I have been in this country for the best part of three years now. It's had it's ups and down, and I generally have a healthy love-hate relationship with the place. More often than not, it's hate, but I think that's more for my job than actual society and culture.
Yesterday I had one of the saddest moments I've ever experienced here. I have started teaching regularly at nearby Hiruma elementary school. This is the largest school in the town, yet they never got regular ALT classes until this April. As such, a lot of the kids don't know me. I was sitting in the staff room yesterday waiting for my class to begin, and girl came in. She would be in the third or fourth grade, so she wasn't a total baby. She saw me and stopped dead. I said 'hello' as I usually do to all kids who stare at me.
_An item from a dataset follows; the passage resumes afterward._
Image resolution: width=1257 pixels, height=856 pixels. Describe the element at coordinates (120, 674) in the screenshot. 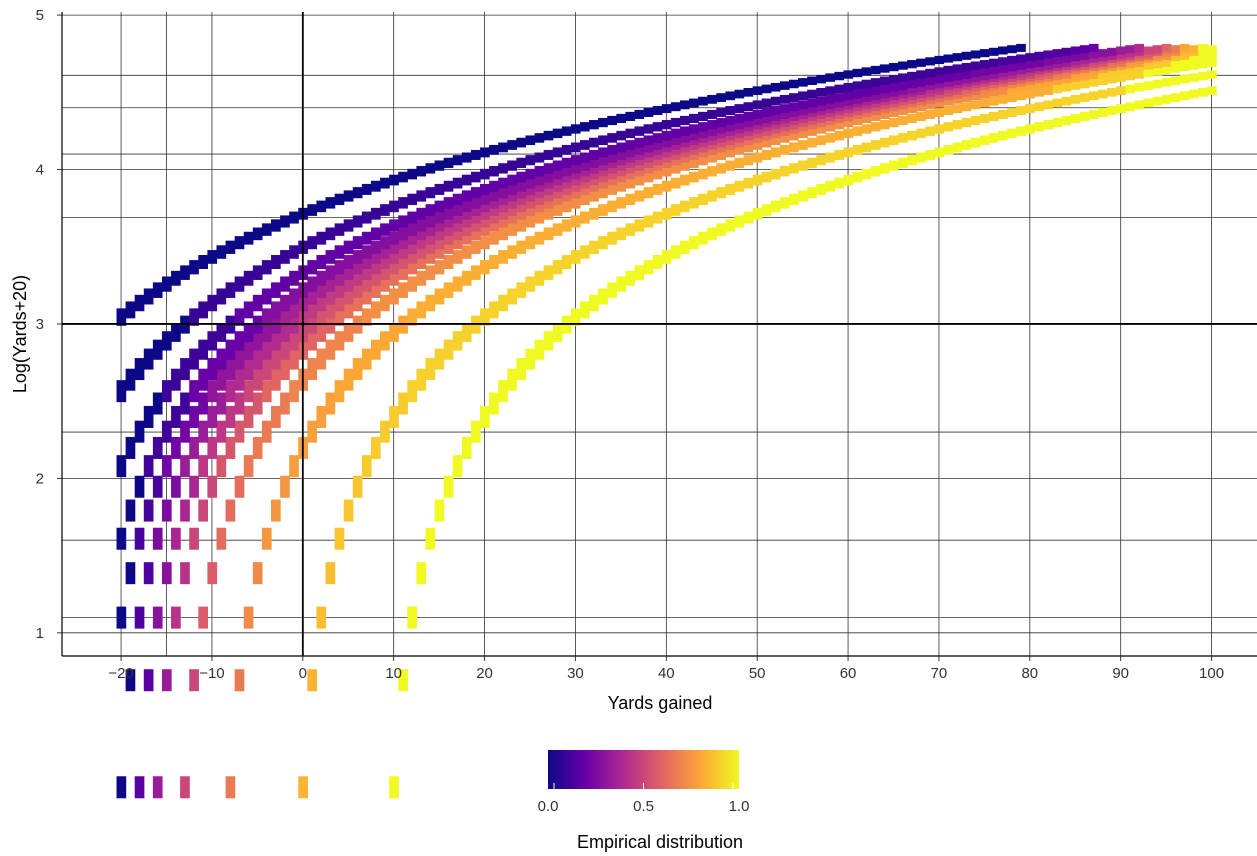

I see `x-tick-label: −20` at that location.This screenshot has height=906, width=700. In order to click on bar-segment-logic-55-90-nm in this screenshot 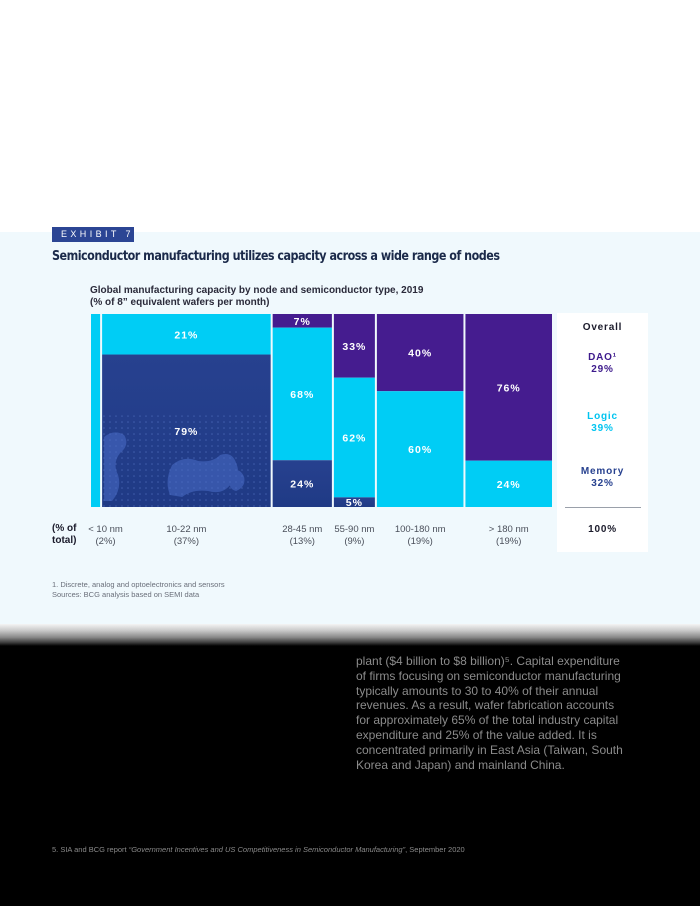, I will do `click(354, 438)`.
She jumped a MILE into the air, said, in Japanese, that I was really scary, and ran out of the room. Well. That went well. Most kids in town, whether I teach them or not, have seen me. Most would say hello, or konnichiwa back to me. This girl didn't know where to look. That's the first time that's ever happened to me. It would have been fun if this girl had smiled, or given some hint that she had seen me before, or had some sort of twinkle in her eye. But she didn't. Ugh.
Things like yesterday make me want to take the collective Japanese population and shake some sense into them. The level of their insularity in this day and age is staggering and frustrating. I think I have given up on trying to internationalise them. The task has become tedious and repetitive. I remember my friends who were going home last summer felt this way as well. I am worn out in this job, bored to tears. I don't regret for a second staying three years. But it's time. And it's time that is causing me problems.
I am stuck between a rock and a hard place these days... I have so many things planned that I am looking forward to (frisbee, camping, visiting Kochi, rafting etc...), and yet they are all in the future. The faster they come, the faster going home comes as well. I am so ready to be finished this damn job, and be out of this damn country for a while. I am not ready to say goodbye to all these people. I guess that's why I'm coming back. I am such an odd mix of feelings these days. I am happy to be finishing, but so unhappy to be leaving. I keep meeting all these wonderful people, and I know that I would love to spend a significant amount of time with all of them. But time is pretty much up. I don't know how to balance myself out. I feel like I'm bobbing along with little control over my life. Which is nonsense, I have total control. I am dying for something to change, but afraid because I know what form that change will take. I need some sleep.